Surrender of top Maoist leader sparks outrage in Jharkhand

The Raghubar Das-led government strongly supported Pahan’s surrender and the policy.

PATNA: A day after top Maoist commander Kundan Pahan formally surrendered before police in Jharkhand, kin of people allegedly killed by the Naxal leader expressed their outrage on Monday. 

With relatives of the people he allegedly killed severely criticising the surrender, Jharkhand High Court took suo moto cognisance of the matter and sought details from two senior lawyers.

An MLA whose father, a former minister, was brutally killed in 2008 by a Maoist squad of which Pahan was allegedly a part, flayed the government’s decision to provide the dreaded former CPI(Maoist) commander the opportunity to join the mainstream. 

“It is totally wrong for the government to be so warm to a serial murderer and rapist like Kundan Pahan. Such action makes it look like the state government is encouraging youths to join the Maoists, kill people, make money and then surrender and live happily with lakhs of rupees,” said Vikas Kumar Munda, the MLA of Tamar constituency, who began an indefinite sit-in protest against Pahan’s surrender on Sunday. 

Munda’s father, Ramesh Singh Munda, then a sitting MLA of JD(U), was gunned down by the Maoists on July 9, 2008 when he was delivering a speech at a school.  

Sunita Induwar, the widow of police inspector Francis Induwar who was brutally beheaded in 2009 allegedly on the orders of Pahan, said “this top criminal” deserves the severest punishment. “The news of the government giving such royal treatment to this criminal saddens me,” she said.

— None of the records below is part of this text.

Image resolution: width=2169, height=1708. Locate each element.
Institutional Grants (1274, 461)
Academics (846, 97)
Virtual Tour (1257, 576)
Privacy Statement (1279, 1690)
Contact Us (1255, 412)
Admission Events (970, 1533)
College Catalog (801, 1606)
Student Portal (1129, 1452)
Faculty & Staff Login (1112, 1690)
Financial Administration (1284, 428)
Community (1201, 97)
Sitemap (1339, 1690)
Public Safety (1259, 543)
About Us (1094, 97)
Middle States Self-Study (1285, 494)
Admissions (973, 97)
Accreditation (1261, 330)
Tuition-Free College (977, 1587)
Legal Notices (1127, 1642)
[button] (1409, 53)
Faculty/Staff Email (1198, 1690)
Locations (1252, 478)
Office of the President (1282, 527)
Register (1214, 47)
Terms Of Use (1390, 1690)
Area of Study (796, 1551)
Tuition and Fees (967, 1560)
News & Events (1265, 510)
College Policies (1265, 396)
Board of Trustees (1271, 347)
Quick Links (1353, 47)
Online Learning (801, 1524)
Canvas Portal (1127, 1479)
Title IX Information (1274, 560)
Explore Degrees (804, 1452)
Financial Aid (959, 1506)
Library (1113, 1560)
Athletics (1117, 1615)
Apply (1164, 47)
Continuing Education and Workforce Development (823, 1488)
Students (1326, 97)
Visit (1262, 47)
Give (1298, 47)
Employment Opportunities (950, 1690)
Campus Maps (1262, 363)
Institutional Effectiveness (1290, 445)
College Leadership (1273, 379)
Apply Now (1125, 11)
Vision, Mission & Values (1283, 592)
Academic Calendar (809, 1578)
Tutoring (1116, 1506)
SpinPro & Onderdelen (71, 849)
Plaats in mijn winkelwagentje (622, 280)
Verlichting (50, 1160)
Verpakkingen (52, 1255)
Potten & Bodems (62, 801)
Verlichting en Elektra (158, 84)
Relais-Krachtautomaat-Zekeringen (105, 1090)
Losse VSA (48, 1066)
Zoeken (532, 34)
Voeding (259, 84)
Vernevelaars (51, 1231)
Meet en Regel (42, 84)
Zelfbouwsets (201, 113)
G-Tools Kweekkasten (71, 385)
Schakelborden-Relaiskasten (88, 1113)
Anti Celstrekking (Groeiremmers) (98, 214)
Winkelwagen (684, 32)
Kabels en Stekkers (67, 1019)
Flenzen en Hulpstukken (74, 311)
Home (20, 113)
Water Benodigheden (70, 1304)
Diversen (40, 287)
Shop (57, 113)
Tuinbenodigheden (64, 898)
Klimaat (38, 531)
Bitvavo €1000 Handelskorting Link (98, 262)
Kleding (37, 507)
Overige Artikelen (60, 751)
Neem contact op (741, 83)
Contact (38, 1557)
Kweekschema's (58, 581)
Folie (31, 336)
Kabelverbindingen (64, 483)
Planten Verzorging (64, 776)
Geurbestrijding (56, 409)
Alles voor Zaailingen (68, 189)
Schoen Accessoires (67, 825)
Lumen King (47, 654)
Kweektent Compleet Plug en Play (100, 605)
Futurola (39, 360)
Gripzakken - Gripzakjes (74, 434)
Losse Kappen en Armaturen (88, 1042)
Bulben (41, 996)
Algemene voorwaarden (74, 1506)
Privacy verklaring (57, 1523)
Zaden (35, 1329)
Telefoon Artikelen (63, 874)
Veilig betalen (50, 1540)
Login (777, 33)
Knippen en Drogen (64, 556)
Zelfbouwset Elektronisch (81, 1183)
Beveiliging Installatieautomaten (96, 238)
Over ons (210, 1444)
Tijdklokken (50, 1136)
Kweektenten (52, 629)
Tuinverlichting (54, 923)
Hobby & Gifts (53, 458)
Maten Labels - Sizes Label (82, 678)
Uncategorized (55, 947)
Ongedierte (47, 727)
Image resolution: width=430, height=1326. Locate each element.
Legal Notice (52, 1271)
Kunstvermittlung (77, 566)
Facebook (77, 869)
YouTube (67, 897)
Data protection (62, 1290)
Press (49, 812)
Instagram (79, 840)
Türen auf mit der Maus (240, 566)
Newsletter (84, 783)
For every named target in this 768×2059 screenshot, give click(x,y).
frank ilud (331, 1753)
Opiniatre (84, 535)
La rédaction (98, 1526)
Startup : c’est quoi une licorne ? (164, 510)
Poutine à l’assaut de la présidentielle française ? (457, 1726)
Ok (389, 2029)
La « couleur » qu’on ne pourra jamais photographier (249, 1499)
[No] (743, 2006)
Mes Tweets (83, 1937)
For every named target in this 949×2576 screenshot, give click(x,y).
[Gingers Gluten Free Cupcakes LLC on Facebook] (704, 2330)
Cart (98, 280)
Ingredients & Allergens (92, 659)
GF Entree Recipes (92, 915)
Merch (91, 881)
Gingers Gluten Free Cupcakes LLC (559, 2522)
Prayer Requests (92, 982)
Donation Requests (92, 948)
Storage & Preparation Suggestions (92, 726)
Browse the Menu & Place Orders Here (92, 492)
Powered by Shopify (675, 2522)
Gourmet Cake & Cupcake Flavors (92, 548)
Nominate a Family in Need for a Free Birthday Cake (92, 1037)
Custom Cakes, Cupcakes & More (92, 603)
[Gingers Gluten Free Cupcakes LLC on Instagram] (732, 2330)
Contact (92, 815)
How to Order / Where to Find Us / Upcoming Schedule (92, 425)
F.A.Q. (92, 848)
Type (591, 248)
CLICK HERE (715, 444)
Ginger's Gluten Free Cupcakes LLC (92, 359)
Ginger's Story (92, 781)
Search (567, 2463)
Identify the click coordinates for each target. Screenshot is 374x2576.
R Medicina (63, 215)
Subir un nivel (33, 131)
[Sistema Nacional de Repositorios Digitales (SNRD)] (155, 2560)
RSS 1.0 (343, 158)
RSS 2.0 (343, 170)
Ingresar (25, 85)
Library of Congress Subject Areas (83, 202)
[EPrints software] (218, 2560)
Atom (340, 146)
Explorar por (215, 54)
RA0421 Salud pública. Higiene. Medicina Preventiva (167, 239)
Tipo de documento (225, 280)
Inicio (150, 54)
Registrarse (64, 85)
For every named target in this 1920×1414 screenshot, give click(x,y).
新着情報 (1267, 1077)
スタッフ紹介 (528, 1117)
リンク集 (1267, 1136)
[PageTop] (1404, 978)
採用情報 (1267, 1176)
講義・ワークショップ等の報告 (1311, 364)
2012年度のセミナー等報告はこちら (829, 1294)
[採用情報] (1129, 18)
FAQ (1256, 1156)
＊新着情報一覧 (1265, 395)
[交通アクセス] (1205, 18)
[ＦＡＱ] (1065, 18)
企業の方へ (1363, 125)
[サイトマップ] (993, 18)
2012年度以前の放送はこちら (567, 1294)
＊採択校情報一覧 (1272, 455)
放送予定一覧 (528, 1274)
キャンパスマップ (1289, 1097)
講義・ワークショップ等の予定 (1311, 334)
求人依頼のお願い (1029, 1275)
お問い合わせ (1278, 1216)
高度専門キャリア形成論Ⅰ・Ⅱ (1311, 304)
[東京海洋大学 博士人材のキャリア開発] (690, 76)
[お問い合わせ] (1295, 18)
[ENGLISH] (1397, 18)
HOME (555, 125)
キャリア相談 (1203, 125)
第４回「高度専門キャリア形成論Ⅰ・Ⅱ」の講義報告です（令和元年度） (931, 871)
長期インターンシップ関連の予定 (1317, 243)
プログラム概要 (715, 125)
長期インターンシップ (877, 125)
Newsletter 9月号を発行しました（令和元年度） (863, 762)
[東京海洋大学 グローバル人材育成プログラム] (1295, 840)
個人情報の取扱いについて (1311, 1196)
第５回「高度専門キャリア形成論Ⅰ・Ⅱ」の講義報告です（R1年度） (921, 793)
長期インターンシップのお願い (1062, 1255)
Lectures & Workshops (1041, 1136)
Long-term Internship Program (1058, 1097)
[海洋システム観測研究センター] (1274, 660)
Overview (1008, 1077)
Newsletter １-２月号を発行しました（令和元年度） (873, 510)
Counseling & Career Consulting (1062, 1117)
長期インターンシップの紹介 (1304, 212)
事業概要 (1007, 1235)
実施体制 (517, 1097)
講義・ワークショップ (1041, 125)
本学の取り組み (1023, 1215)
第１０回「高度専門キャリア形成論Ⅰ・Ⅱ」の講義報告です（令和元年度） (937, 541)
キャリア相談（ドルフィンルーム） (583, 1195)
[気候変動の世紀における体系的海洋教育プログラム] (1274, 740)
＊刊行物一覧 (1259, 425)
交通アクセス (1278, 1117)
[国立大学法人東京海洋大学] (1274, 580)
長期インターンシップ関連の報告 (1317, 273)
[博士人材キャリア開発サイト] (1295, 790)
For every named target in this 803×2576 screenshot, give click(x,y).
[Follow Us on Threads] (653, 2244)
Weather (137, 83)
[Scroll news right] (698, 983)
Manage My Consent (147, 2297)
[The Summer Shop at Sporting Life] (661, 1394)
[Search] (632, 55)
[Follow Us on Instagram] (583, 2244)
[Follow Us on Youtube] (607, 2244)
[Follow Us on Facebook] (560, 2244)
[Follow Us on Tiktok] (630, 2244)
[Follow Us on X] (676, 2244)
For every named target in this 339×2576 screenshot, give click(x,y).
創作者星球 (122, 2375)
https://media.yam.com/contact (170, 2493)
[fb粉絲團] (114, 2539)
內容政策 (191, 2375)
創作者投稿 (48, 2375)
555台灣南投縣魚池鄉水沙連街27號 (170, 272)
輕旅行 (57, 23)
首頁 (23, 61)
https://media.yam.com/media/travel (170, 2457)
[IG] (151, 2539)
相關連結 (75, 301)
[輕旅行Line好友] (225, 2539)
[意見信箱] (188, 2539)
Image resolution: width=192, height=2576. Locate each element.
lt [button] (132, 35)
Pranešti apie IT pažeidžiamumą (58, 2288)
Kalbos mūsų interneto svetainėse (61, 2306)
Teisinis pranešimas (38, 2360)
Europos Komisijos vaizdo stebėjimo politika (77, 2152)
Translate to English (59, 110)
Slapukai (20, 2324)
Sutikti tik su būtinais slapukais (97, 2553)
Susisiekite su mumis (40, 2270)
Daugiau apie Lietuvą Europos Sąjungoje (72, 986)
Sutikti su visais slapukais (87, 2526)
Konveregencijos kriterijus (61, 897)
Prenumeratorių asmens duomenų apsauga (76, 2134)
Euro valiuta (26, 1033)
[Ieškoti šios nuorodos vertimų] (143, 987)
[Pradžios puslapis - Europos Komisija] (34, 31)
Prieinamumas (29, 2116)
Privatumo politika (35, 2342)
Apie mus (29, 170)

“The government is setting a hugely wrong precedent by offering safe passage to such serial killers,” said former MP Suman Mahto, the widow of then sitting MP Sunil Mahto of JMM who was gunned down during a football match in 2007 allegedly by a Maoist squad in which Pahan was a member. Suman Mahto had won the bypoll after her husband’s murder. 

Manju Devi, the sister-in-law of former DSP Pramod Kumar who was killed in a landmine blast allegedly triggered by Pahan’s squad in June 2008, asked: “How can the government honour and embrace a man who killed police officers and people’s representatives? This should stop”. 

Taking suo moto cognisance of Pahan’s surrender, Jharkhand High Court asked senior lawyer Hemant Sikarwar and Shahdab to provide full details of the surrender process and policy. The Raghubar Das-led government strongly supported Pahan’s surrender and the policy, saying it has encouraged many leaders of left-wing insurgency to join mainstream society.